LisaHopkins:Wow. That's an incredible story. I'm hesitating because it's making my mind go. It's interesting because when you say you you wanted to go into criminology, we didn't talk about why, but let's just say you could understand what that was, and you you could understand that there was logic there that that it's so interesting because at the at the age when you first when you first saw Jesus Christ Superstar, it made you said it made no sense to you. So that's that's probably an important pattern for you. When when things don't make sense to you, you don't really worry about it, right? You just change the channel.
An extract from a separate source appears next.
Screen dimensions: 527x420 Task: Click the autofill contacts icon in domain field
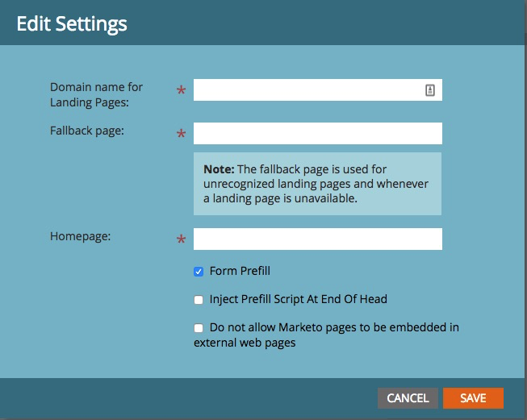pos(430,90)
JaimeLozano:Yeah, yeah, yeah.
LisaHopkins:So, but it's interesting that the the universe brought the same thing back to you, and it did make sense to you. And I'm I'm sort of feeling that maybe it's because you understood how you related to it. Because you were now a singer, so you could you could see yourself in it. Whereas in Jesus, when you see this movie with everybody singing, and you're not, you know, in it probably in a language you didn't understand very well either at the time. Exactly, yeah. Right? Let alone a cultural thing that was so random. You know, it's not your desert, that's not what it looks like in my desert. You're seven years old, so I I can imagine. But talk to me about that place where you know is it true that it's because you because you you you knew that you that you could fit. What was it about it? Because you must have, as you were singing, did you not ever hear anything else that made you kind of go, wow? It's funny that it was it's so cool that it was that thing, that it was the same show.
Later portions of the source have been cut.